- Source extract -
+ + + + +
As It Happens

How researchers uncovered autism expert Hans Asperger's alleged ties to Nazis

A review of archival documents reveals that Hans Asperger collaborated with the Nazis to euthanize disabled children.

Records indicate the celebrated Austrian doctor collaborated with a Nazi euthanasia program

Dr. Hans Asperger. From his personnel file, circa 1940. (Molecular Autism)

The term Asperger's syndrome reflects his name and legacy, but now celebrated Austrian doctor Hans Asperger may be forever linked to something much darker — Nazi crimes against children.

An article published yesterday in the journal Molecular Autism cites archival documents that purport to show Asperger collaborated with the Nazis to euthanize hundreds of disabled children — including two of his own patients.

Herwig Czech, the Medical University of Vienna historian who examined the documents, spoke with As it Happens guest host Susan Bonner.

Here is part of their conversation.

What was it that made you want to look into Asperger's personal files and his patient records in the first place?

I've been working in this field of research — the history of Nazi medicine — for quite some time. And my interest in Hans Asperger grew out of this work on euthanasia, [and] crimes of Nazi medicine more generally.

What did you find?
+ + + + +
- Data extract -
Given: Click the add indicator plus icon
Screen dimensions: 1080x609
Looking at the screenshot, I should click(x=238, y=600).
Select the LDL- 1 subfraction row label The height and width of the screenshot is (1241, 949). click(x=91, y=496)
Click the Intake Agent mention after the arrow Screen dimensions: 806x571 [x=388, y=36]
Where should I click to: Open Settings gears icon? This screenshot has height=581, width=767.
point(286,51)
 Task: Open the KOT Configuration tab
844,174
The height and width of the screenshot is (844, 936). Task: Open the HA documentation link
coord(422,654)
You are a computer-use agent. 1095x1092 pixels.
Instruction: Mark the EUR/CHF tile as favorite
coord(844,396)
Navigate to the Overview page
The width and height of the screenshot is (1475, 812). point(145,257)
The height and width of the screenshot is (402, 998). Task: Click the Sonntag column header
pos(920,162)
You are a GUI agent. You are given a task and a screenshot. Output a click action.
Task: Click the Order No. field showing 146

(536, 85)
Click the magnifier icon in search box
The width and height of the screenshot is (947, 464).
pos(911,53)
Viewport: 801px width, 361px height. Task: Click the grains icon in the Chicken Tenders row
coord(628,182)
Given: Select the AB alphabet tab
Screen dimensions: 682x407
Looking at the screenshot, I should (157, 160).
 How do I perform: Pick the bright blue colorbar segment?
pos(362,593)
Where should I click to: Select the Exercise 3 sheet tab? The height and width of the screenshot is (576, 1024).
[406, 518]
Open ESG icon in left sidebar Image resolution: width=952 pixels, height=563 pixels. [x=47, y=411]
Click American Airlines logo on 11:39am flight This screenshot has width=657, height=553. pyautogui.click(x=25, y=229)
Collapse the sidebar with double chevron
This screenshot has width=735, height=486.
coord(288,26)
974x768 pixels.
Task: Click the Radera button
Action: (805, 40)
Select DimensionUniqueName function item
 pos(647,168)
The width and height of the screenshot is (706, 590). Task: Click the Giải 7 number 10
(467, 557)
+ + + + +
- Work order -
Reproduce the article on Hans Asperger's alleged Nazi ties in full, word for word. The lines above are unrelated to the article on Hans Asperger's alleged Nazi ties.

- Exercise solution -
As It Happens

How researchers uncovered autism expert Hans Asperger's alleged ties to Nazis

A review of archival documents reveals that Hans Asperger collaborated with the Nazis to euthanize disabled children.

Records indicate the celebrated Austrian doctor collaborated with a Nazi euthanasia program

Dr. Hans Asperger. From his personnel file, circa 1940. (Molecular Autism)

The term Asperger's syndrome reflects his name and legacy, but now celebrated Austrian doctor Hans Asperger may be forever linked to something much darker — Nazi crimes against children.

An article published yesterday in the journal Molecular Autism cites archival documents that purport to show Asperger collaborated with the Nazis to euthanize hundreds of disabled children — including two of his own patients.

Herwig Czech, the Medical University of Vienna historian who examined the documents, spoke with As it Happens guest host Susan Bonner.

Here is part of their conversation.

What was it that made you want to look into Asperger's personal files and his patient records in the first place?

I've been working in this field of research — the history of Nazi medicine — for quite some time. And my interest in Hans Asperger grew out of this work on euthanasia, [and] crimes of Nazi medicine more generally.

What did you find?